Защитники Карла, подобно адвокатам других преступников, против которых представлены неопровержимые доказательства, обычно уклоняются от споров о фактах и ограничиваются тем, что взывают к характеристике личности. У него было столько частных добродетелей! А разве у Якова II не было частных добродетелей? Был ли Оливер Кромвель, даже по мнению его злейших врагов, лишен частных добродетелей? И что, в конце концов, представляют собой добродетели, приписываемые Карлу? Религиозное рвение, не более искреннее, чем у его сына, и столь же слабое и ограниченное, да несколько обычных бытовых приличий, которые половина надгробий в Англии приписывает тем, кто под ними покоится. Хороший отец! Хороший муж! Поистине достойные оправдания для пятнадцати лет преследований, тирании и лжи!
Мы обвиняем его в нарушении коронационной присяги, а нам отвечают, что он соблюдал брачный обет! Мы обвиняем его в том, что он отдал свой народ на растерзание самым горячим и жестокосердным прелатам, а в оправдание нам говорят, что он сажал своего маленького сына на колени и целовал его! Мы порицаем его за нарушение статей «Петиции о праве» после того, как он за хорошее и ценное вознаграждение обещал их соблюдать, а нам сообщают, что он имел обыкновение слушать молитвы в шесть часов утра! Именно таким соображениям, наряду с его костюмом в стиле Ван Дейка, красивым лицом и остроконечной бородкой, он, как мы искренне верим, обязан большей частью своей популярности у нынешнего поколения.

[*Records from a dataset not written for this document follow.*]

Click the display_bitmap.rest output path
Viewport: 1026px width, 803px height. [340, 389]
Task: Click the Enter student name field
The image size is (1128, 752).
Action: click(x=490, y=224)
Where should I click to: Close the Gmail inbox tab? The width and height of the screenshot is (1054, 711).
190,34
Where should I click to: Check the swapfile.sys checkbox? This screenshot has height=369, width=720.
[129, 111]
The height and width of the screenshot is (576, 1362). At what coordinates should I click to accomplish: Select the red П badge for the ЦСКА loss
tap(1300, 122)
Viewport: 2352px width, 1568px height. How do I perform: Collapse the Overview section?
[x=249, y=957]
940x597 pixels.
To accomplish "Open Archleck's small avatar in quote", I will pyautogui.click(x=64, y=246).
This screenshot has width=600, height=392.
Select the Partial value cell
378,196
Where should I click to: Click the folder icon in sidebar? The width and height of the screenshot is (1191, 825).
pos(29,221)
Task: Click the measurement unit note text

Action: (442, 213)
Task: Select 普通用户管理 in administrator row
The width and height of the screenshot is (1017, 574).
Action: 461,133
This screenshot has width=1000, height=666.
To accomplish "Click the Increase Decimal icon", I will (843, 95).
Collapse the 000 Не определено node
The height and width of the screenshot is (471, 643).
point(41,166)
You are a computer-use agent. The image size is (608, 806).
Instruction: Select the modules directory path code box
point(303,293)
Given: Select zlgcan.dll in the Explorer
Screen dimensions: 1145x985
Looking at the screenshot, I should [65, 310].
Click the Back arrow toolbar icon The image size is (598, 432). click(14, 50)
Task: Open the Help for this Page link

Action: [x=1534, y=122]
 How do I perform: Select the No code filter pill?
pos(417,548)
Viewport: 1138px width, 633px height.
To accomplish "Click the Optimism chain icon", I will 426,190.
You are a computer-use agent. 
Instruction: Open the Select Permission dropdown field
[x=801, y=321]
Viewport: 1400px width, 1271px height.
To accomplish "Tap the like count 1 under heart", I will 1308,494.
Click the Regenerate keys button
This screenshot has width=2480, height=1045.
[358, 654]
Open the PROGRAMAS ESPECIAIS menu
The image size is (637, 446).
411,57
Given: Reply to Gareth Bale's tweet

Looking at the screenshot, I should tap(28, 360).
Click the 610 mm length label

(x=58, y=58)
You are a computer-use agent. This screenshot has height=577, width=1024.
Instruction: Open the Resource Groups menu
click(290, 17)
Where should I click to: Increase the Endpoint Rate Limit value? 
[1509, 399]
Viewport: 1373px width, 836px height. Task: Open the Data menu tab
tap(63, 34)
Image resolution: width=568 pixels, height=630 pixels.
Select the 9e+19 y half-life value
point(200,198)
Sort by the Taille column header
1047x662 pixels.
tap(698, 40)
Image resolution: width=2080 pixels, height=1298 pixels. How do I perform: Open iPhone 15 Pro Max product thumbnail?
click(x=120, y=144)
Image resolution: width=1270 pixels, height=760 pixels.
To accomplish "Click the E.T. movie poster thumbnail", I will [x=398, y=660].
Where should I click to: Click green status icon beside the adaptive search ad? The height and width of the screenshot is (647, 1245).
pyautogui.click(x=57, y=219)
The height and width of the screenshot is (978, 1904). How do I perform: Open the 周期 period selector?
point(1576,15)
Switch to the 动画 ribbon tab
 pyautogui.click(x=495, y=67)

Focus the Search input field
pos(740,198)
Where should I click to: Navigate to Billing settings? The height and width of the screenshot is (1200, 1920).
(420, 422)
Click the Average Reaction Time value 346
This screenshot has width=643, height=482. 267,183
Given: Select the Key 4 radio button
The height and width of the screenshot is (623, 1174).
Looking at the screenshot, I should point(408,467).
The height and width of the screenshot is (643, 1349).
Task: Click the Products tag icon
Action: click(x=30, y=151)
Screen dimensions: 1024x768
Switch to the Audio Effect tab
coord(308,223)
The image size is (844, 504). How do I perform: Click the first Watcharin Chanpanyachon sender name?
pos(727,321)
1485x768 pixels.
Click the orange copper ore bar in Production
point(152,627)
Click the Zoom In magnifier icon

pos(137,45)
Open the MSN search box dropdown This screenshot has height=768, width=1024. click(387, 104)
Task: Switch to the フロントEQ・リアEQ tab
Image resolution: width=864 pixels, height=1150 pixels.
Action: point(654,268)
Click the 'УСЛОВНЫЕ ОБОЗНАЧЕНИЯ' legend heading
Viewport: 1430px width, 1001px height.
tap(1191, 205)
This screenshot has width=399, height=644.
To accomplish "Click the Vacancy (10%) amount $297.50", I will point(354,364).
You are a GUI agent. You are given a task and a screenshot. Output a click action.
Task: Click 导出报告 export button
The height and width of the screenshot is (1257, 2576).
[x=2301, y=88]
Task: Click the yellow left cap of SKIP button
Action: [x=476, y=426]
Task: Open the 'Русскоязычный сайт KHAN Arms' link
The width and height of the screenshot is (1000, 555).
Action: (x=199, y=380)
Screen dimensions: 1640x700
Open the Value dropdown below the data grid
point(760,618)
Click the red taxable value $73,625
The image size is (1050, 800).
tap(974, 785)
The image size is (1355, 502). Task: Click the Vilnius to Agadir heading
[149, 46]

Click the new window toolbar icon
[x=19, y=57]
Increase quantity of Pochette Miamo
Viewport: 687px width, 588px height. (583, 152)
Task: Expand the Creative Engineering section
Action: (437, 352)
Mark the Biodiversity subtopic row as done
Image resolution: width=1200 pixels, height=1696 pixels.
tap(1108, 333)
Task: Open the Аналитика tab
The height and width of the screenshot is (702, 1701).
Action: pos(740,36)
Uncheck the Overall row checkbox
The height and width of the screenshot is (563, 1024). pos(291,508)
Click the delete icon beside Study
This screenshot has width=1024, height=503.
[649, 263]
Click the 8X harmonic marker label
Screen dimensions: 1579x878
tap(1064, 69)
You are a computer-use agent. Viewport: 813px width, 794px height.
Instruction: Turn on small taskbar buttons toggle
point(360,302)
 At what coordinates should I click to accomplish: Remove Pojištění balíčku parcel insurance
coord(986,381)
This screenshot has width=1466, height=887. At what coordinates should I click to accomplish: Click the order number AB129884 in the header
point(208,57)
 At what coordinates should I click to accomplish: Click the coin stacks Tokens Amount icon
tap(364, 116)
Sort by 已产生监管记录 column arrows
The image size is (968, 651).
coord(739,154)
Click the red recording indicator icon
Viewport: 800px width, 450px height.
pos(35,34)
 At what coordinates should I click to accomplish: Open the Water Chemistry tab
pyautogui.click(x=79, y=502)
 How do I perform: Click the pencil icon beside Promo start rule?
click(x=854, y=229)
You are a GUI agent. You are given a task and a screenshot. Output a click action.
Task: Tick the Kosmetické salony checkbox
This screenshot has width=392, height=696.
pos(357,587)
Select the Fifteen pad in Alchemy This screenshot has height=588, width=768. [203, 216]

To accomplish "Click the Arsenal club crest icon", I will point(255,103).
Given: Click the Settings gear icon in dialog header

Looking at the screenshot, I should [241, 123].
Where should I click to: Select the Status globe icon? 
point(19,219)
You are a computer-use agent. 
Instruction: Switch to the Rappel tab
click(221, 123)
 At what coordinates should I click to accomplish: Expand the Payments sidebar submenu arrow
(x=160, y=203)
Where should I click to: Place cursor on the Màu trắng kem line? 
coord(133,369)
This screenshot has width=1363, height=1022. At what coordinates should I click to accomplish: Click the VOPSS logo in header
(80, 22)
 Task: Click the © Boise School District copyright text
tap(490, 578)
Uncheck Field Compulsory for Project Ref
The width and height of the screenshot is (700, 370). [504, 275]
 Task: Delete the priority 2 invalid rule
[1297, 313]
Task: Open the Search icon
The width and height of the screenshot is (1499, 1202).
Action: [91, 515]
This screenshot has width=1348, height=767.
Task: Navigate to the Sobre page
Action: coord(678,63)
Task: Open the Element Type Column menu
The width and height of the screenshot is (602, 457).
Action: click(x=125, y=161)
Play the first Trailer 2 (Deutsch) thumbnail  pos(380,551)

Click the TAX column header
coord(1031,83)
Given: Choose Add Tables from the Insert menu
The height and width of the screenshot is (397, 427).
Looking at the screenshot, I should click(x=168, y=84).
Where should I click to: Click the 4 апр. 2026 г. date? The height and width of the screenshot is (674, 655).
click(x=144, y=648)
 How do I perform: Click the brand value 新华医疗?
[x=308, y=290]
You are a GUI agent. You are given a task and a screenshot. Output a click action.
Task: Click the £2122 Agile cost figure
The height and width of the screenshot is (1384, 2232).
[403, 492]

Что касается нас, то мы признаемся, что не понимаем расхожей фразы «хороший человек, но плохой король». Мы с таким же успехом можем представить себе «хорошего человека и отца-изверга» или «хорошего человека и вероломного друга». Оценивая характер личности, мы не можем исключить из рассмотрения его поведение в важнейшей из всех человеческих отношений; и если в этом отношении мы находим его эгоистичным, жестоким и лживым, мы позволим себе назвать его плохим человеком, несмотря на всю его умеренность за столом и всю его регулярность в посещении часовни.
Это для отца; теперь кое-что получит и сын. Читатель поймет по яростной инвективе, какую чрезмерную злобу правительство Стюартов оставило в сердце патриота, вига, протестанта и англичанина:
«Затем наступили те дни, которые невозможно вспомнить без стыда, дни рабства без верности и чувственности без любви, дни ничтожных талантов и гигантских пороков, рай для холодных сердец и узких умов, золотой век труса, фанатика и раба. Король пресмыкался перед своим соперником, чтобы попирать свой народ, опустился до положения вице-короля Франции и с самодовольным бесчестием клал в карман ее унизительные оскорбления и ее еще более унизительное золото. Ласки блудниц и шутки шутов определяли политику государства. У правительства было ровно столько способностей, чтобы обманывать, и ровно столько религии, чтобы преследовать. Принципы свободы были предметом насмешек каждого ухмыляющегося придворного и анафемой каждого заискивающего декана. На каждом высоком месте воздавалось поклонение Карлу и Якову, Велиалу и Молоху, и Англия умилостивляла этих непристойных и жестоких идолов кровью своих лучших и храбрейших детей. Преступление следовало за преступлением, позор за позором, пока род, проклятый Богом и людьми, не был во второй раз изгнан, чтобы скитаться по лицу земли, став притчей во языцех и посмешищем для народов».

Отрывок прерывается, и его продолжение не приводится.